Marissa D Dolorfino, Daniel Santos Perez, Yao Fu, Shu-Hang Lin, Sean McCarty, Matthew James O'Meara, Terra Sztain
bioRxiv - Biophysics
DOI: 10.64898/2026.04.18.719394
Abstract
DNA-encoded libraries (DELs) enable ultra-large screening of billions of molecules simultaneously. However, various limitations of DELs have prompted interest in training machine learning (ML) models on these large datasets to extrapolate predictions to non-DEL compounds. A recent NeurIPS competition revealed that even top performing ML models trained on DEL data failed at generalizing to out-of-distribution (OOD) chemical space. We investigated whether integrating structural modeling could bridge this generalization gap.
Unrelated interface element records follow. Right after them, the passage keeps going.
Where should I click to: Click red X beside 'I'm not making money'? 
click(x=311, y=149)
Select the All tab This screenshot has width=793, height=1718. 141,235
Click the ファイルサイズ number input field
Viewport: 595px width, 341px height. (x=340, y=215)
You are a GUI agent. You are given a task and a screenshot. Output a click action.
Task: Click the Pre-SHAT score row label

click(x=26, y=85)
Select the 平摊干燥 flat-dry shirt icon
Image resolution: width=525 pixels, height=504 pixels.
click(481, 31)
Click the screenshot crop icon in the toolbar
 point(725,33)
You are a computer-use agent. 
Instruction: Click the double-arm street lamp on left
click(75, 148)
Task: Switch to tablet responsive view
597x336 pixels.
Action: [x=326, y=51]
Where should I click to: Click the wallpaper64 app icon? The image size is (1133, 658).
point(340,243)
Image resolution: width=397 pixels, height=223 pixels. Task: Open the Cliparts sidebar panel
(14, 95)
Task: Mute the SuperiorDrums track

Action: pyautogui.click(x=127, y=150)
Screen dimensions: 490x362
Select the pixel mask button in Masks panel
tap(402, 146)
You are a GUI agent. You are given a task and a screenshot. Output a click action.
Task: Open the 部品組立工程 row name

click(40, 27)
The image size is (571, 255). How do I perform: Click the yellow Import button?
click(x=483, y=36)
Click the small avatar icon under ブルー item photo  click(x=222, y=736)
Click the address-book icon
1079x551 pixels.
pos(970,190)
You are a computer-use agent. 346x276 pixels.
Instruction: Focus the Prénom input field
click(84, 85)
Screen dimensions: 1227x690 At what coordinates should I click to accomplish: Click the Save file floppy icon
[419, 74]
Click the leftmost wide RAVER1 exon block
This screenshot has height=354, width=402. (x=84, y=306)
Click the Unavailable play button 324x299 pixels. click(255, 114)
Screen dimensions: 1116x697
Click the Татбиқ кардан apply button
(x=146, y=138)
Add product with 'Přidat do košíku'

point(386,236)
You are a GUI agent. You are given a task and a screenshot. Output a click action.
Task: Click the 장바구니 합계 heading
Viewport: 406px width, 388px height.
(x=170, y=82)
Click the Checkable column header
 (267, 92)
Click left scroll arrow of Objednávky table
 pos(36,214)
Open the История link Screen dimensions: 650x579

We systematically assessed state-of-the-art ML, docking, and co-folding methods with three biologically diverse protein targets screened against libraries containing multiple DEL synthesis formats, and show that while ML excels in-distribution, the optimal approach for OOD hit discrimination performance is both target and ligand dependent. We conclude that, regardless of performance reported in aggregated benchmarks, rigorous, system-dependent pilot testing is critical for reliable virtual screening predictions. We provide these workflows and analysis tools in an open-source package: DEL-iver.